··· INPUT DATA ···

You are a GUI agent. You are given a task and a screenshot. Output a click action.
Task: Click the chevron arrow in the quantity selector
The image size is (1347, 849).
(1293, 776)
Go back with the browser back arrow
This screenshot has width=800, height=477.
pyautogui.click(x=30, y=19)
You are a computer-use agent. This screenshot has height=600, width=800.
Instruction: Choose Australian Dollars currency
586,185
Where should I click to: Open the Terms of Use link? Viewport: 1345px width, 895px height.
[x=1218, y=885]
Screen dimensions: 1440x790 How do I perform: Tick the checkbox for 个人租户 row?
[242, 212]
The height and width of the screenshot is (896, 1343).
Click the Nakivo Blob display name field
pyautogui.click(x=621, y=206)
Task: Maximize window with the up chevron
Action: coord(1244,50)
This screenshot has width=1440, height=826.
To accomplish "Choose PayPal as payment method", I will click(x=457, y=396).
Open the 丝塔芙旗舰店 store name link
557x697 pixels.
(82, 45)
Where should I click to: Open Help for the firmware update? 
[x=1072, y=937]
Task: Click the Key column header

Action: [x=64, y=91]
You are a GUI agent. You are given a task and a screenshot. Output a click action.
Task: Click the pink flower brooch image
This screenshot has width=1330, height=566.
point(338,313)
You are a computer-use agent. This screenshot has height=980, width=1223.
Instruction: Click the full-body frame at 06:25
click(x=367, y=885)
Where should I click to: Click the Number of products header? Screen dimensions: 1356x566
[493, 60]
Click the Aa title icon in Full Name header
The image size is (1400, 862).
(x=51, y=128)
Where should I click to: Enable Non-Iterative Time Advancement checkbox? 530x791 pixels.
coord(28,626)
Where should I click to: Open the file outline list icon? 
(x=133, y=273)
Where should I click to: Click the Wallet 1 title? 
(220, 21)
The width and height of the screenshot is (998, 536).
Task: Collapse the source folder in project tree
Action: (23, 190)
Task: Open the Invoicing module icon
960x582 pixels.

···

### ACTION ITEM
Your task is to write out every record exactly.

### SOLUTION TO THIS TASK
You are a GUI agent. You are given a task and a screenshot. Output a click action.
Task: Click the chevron arrow in the quantity selector
The image size is (1347, 849).
(1293, 776)
Go back with the browser back arrow
This screenshot has width=800, height=477.
pyautogui.click(x=30, y=19)
You are a computer-use agent. This screenshot has height=600, width=800.
Instruction: Choose Australian Dollars currency
586,185
Where should I click to: Open the Terms of Use link? Viewport: 1345px width, 895px height.
[x=1218, y=885]
Screen dimensions: 1440x790 How do I perform: Tick the checkbox for 个人租户 row?
[242, 212]
The height and width of the screenshot is (896, 1343).
Click the Nakivo Blob display name field
pyautogui.click(x=621, y=206)
Task: Maximize window with the up chevron
Action: coord(1244,50)
This screenshot has width=1440, height=826.
To accomplish "Choose PayPal as payment method", I will click(x=457, y=396).
Open the 丝塔芙旗舰店 store name link
557x697 pixels.
(82, 45)
Where should I click to: Open Help for the firmware update? 
[x=1072, y=937]
Task: Click the Key column header

Action: [x=64, y=91]
You are a GUI agent. You are given a task and a screenshot. Output a click action.
Task: Click the pink flower brooch image
This screenshot has width=1330, height=566.
point(338,313)
You are a computer-use agent. This screenshot has height=980, width=1223.
Instruction: Click the full-body frame at 06:25
click(x=367, y=885)
Where should I click to: Click the Number of products header? Screen dimensions: 1356x566
[493, 60]
Click the Aa title icon in Full Name header
The image size is (1400, 862).
(x=51, y=128)
Where should I click to: Enable Non-Iterative Time Advancement checkbox? 530x791 pixels.
coord(28,626)
Where should I click to: Open the file outline list icon? 
(x=133, y=273)
Where should I click to: Click the Wallet 1 title? 
(220, 21)
The width and height of the screenshot is (998, 536).
Task: Collapse the source folder in project tree
Action: (23, 190)
Task: Open the Invoicing module icon
960x582 pixels.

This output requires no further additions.